A three-judge panel for the Sixth Circuit ruled 2-1 that the appeals court, not the district courts, was the appropriate venue to hear challenges to the Clean Water Rule (RIN 2040–AF30). Writing for retaining the appeals court's jurisdiction over challenges to the rule, Judge David McKeague said he drew on the last 35 years of legal precedents set by the U.S. Supreme Court and the Sixth Circuit, which favored a “functional” approach in construing the Clean Water Act provisions regarding judicial review.
The Sixth Circuit was asked to rule whether a district court or an appeals court was the proper venue to hear challenges to the rule promulgated by the Environmental Protection Agency and the U.S. Army Corps of Engineers June 29, which took effect Aug. 28 (80 Fed. Reg. 37,054).
The Justice Department argued for the challenges to be heard in the appellate court from to avoid a waste of judicial and resources, substantial delays in resolving challenges to the rule, and inconsistent rulings. In contrast, the American Farm Bureau Federation and a number of other industry groups that are opposed to the rulemaking want the cases to be heard at the district court level.
“These precedents support the Agencies’ position that this court does have jurisdiction. The district courts that have confronted the jurisdictional question in this litigation have arrived at conflicting answers,” McKeague said. “For the reasons that follow I conclude that Congress’s manifest purposes are best fulfilled by our exercise of jurisdiction to review the instant petitions for review of the Clean Water Rule.”
Joining him in the ruling was Judge Richard Griffin, who agreed that the Sixth Circuit should be the court of jurisdiction to hear arguments on the merits of the clean water rule, but differed on rationale. Senior Judge Damon Keith dissented and said he would have sent the case back to district courts.
The Sixth Circuit's decision is significant because the other courts in which challenges to the rule have been filed can't even begin to judge the merits of the claims until the question of venue was resolved. Since its publication, the rule has been challenged by 32 states and dozens of national, regional and local industry and business groups in dozens of courts across the country.
The Sixth Circuit already has consolidated 20 challenges to the Clean Water Rule, while an additional 13-plus challenges remain in a holding pattern in federal district courts awaiting the Sixth Circuit's decision. The Eleventh Circuit too on Feb. 18 shelved oral arguments scheduled for Feb. 23 on the same question of venue pending the Sixth Circuit's decision.
The ruling also means that the Sixth Circuit's nationwide ban on implementing the Clean Water Rule (RIN 2040–AF30) will remain in place, at least until it rules on the merits of the challenges. The Clean Water Rule is intended to clarify which waters and wetlands are regulated under Clean Water Act requirements for permitting, oil spill prevention and state water quality certification programs.
The question of venue arose because the Clean Water Act doesn't specify a particular court for hearing challenges to water pollution rules.
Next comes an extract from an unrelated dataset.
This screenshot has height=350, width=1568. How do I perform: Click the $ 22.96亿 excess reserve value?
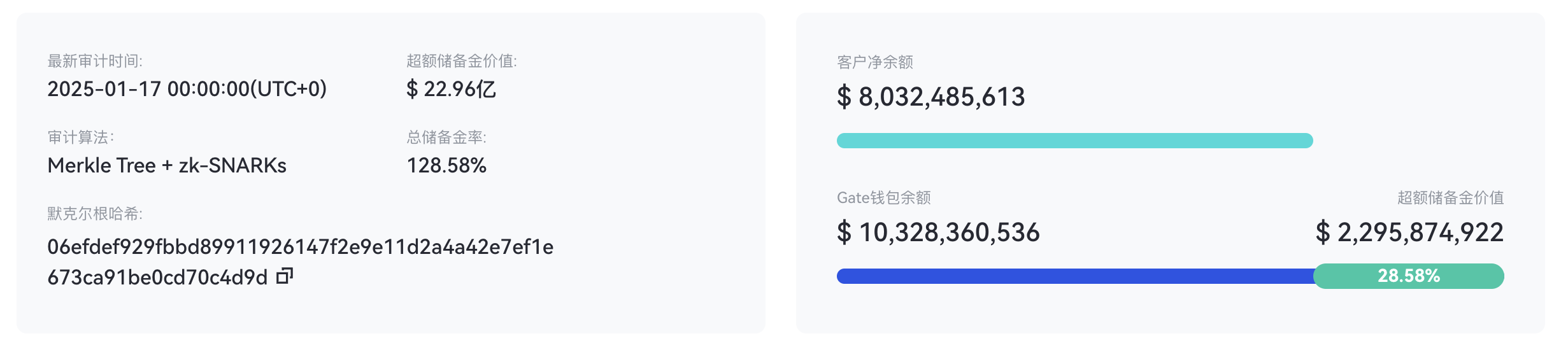451,89
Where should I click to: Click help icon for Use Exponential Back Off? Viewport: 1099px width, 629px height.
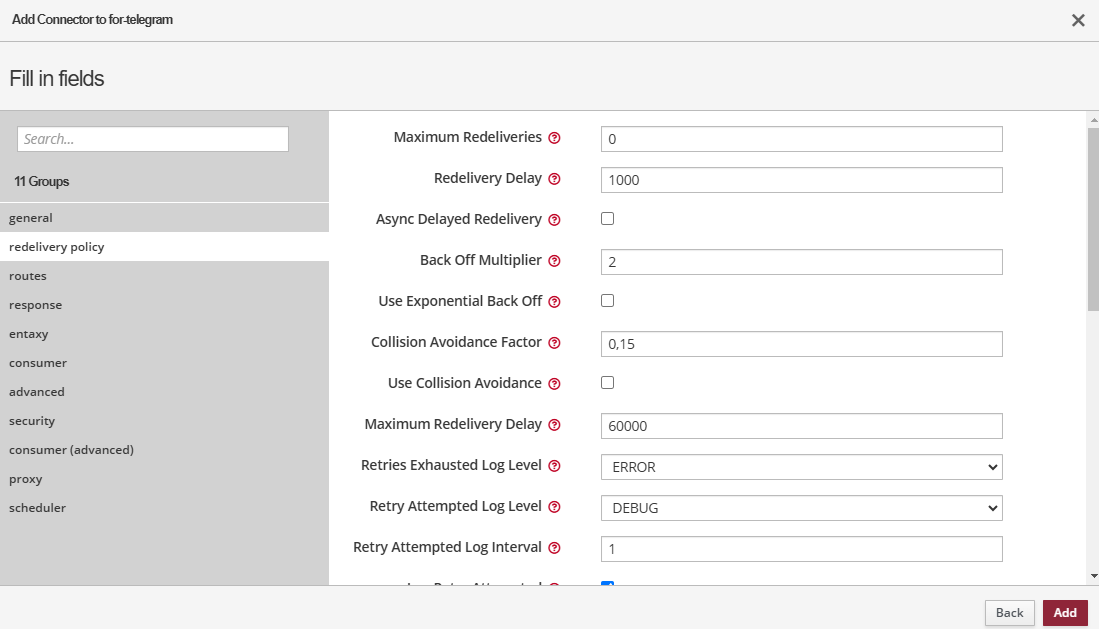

Under 33 U.S.C. § 1369(b)(1) codifying the Clean Water Act, challenges to effluent limits and issuance or denials of National Pollutant Discharge Elimination System permits can be heard in appellate courts, while the Administrative Procedure Act clearly allows judicial review to occur in a district court for a “final agency action for which there is no other adequate remedy in a court.”
In the ruling, McKeague cited the U.S. Supreme Court decision in E.I. du Pont de Nemours Co. v. Train, 430 U.S. 112, 136 (1977) that “defined the scope of direct circuit court review under subsection (E) more broadly than a strict interpretation of its language would indicate.”
He agreed that the Clean Water Rule was more definitional in nature than the prescribed limitations in the Clean Water Act.
“Yet, neither does the Rule create an exemption from limitation. By clarifying the definition of `waters of the United States,' the Rule undeniably has the indirect effect of altering permit issuers’ authority to restrict point-source operators’ discharges into covered waters,” McKeague wrote.
In contrast to McKeague, Griffin said he only supported McKeague because he is bound by the Sixth Circuit's decision in Nat’l Cotton Council of America v. EPA(553 F.3d 927, 68 ERC 1129, 2009 BL 1441 (6th Cir. 2009)). In that ruling, the court agreed to consolidate the challenges that were filed against a 2006 EPA rule on pesticide spraying by extending jurisdictional review from the “issuance or denial of a particular permit” to “the regulations governing the issuance of permits” and those regulating the underlying permit process.
“Were it not for National Cotton, I would grant the motions to dismiss,” Griffin wrote.
The 2006 EPA rule was challenged in the U.S. District Court for the Northern District of California as well as all Circuit Courts of Appeal, with the exception of the Eleventh Circuit, and was ultimately overturned by the Sixth Circuit.
In contrast, Keith dissented with Griffin's' reading of National Cotton Council, saying the Sixth Circuit engaged in “a limited expansion of subsection 1369 under the Clean Water Act” to include reviews of not only regulations governing the issuance of NPDES permits, but also approvals and denials of such permits. He said the Sixth Circuit, despite Griffin's assertion, did not apply that Clean Water Act provision to “anything relating to permitting procedures.”
McKeague and Griffin were the same two judges who voted in favor of staying the Clean Water Rule nationwide in October, Paul Beard, counsel in the Sacramento office of Alston & Bird LLP, told Bloomberg BNA Feb. 22.
These two judges also indicated at the time that there is a strong likelihood that challenges to the rule would be successful on the merits, Beard said.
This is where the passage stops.